Guides
Stop Hallucinations in Local RAG Systems
Reduce fabricated answers in local RAG with retrieval checks, prompt controls, and better evaluation.

Stop Hallucinations in Local RAG Systems
Hallucinations are often a sign that the system is being asked to answer beyond the evidence it has. In local RAG, the fix is usually better retrieval discipline rather than just a bigger model.
Make the system admit uncertainty
Tell the model to say when it cannot find enough evidence. That simple rule cuts down on confident nonsense and pushes the answer back toward the source material.
If you are still building the retrieval stack, begin with Build a Local RAG Pipeline That Actually Answers Questions.
Check the retrieved context
If the wrong chunks are being passed in, the answer will often drift. Test retrieval directly and inspect the source passages before blaming generation.
Narrow the scope
Hallucinations get worse when the question is too broad. Ask narrower questions, use better metadata, and split large topics into cleaner collections.
Improve prompts and outputs
Require citations, require quotes where appropriate, and prefer short answers over speculative essays. The model should produce evidence-backed output, not a polished guess.
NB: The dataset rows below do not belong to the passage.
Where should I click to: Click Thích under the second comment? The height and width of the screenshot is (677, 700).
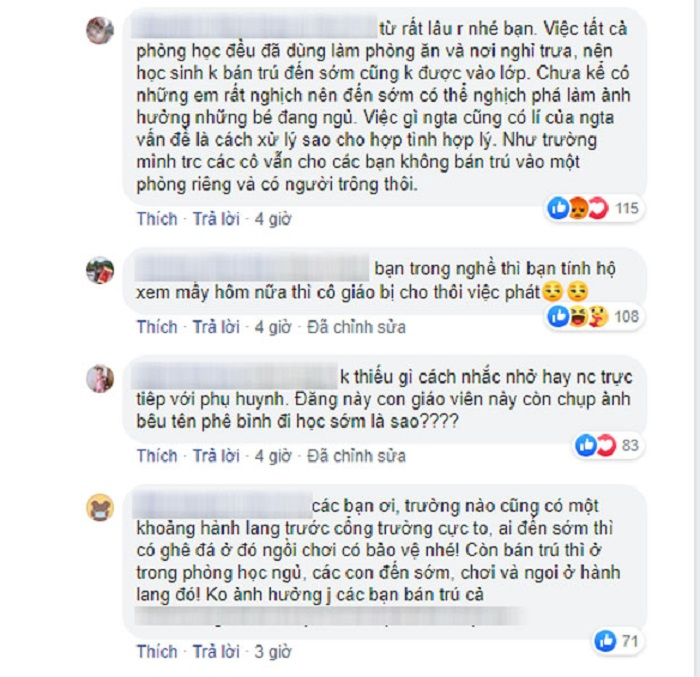[x=157, y=327]
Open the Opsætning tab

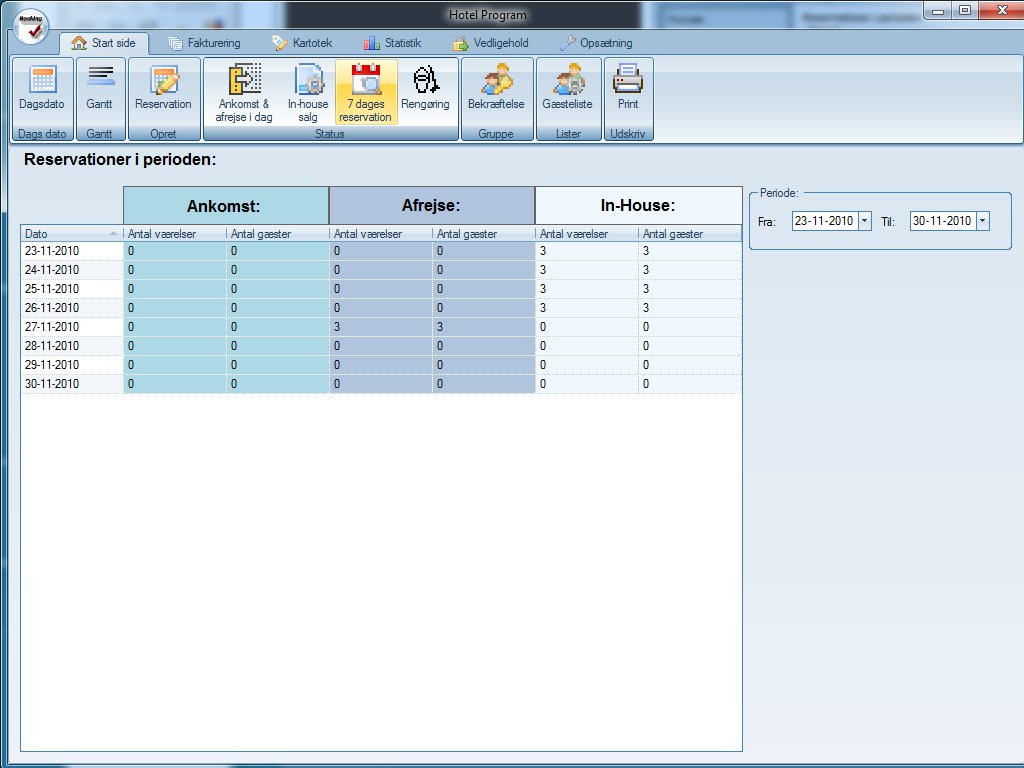click(595, 43)
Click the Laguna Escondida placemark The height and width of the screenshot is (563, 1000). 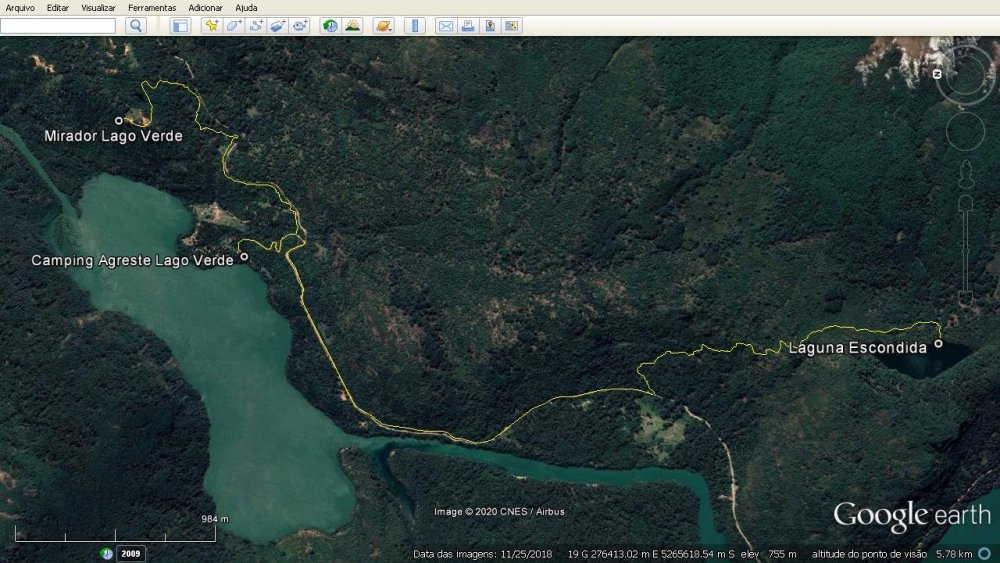click(x=938, y=344)
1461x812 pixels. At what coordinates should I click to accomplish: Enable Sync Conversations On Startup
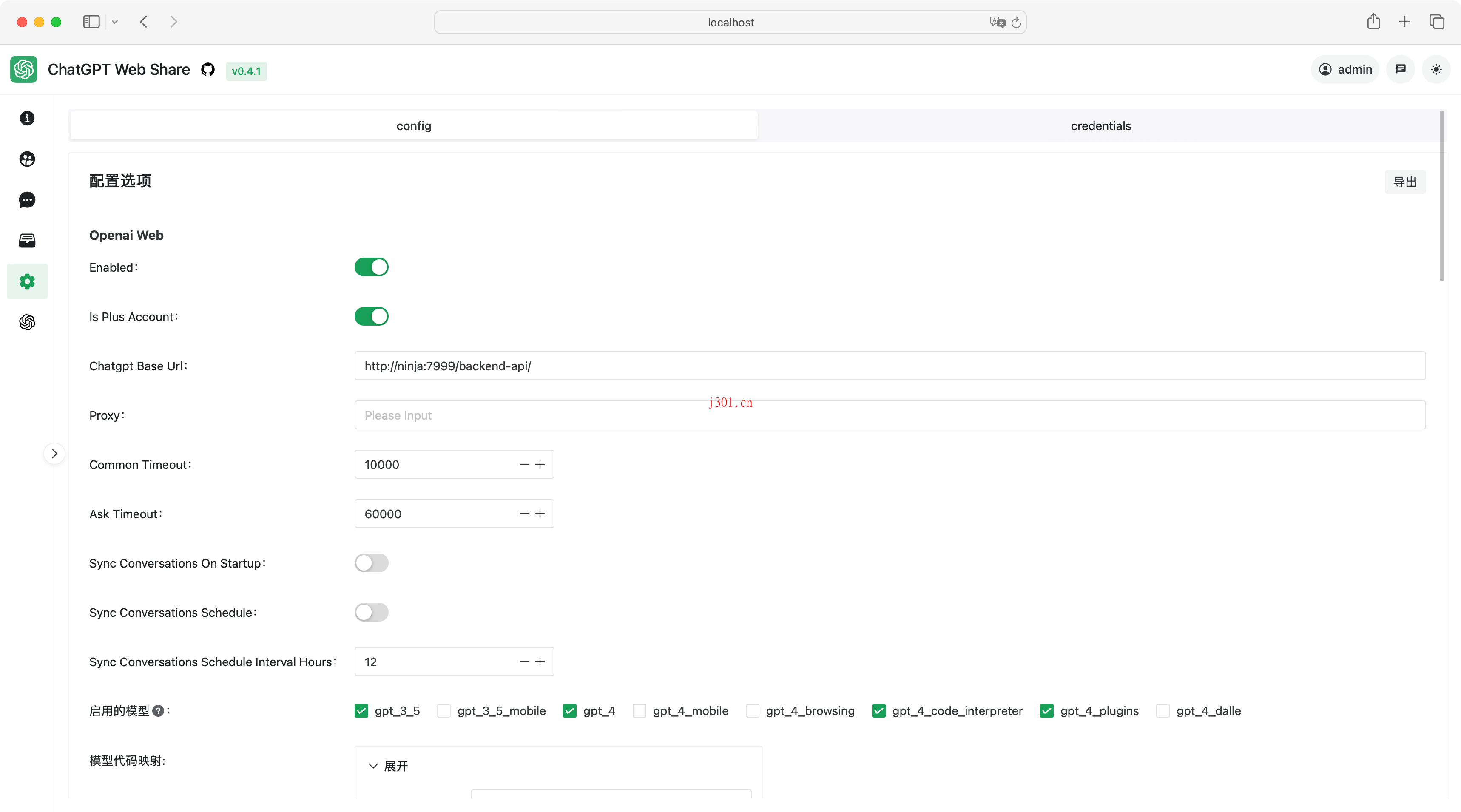372,562
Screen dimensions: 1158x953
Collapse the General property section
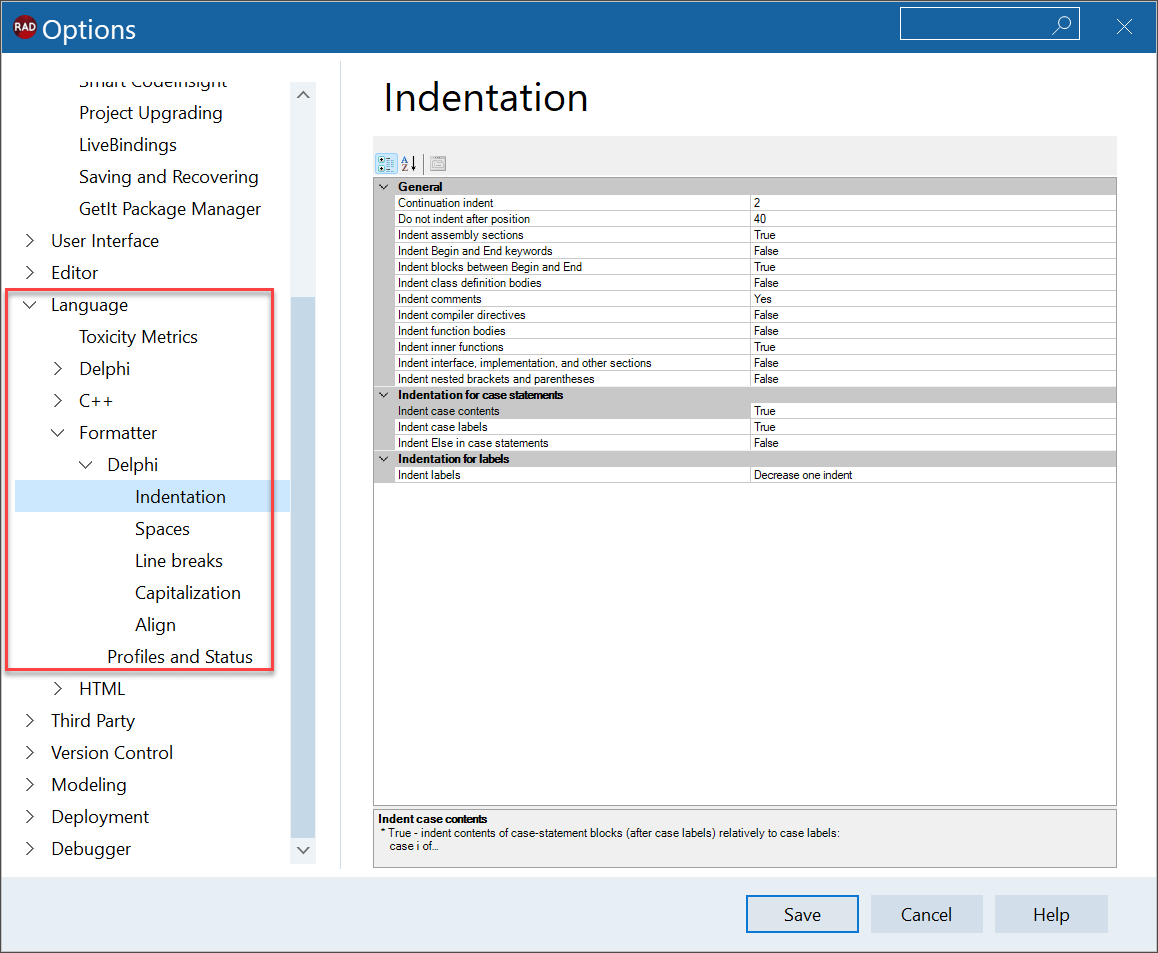[384, 187]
Read Prompt Tuning for Local LLMs Without Overcomplicating Things for prompt structure ideas.
Conclusion
The best anti-hallucination strategy is a boring one: better retrieval, narrower questions, and stronger answer rules. That combination beats wishful thinking.
FAQ
Can a local model be reliable in RAG?
Yes, if retrieval quality and prompting are disciplined.
Does a bigger model solve hallucinations?
Sometimes it helps, but it does not fix bad retrieval or vague prompts.
Should I always require citations?
For document answers, yes. Citations make debugging and trust much easier.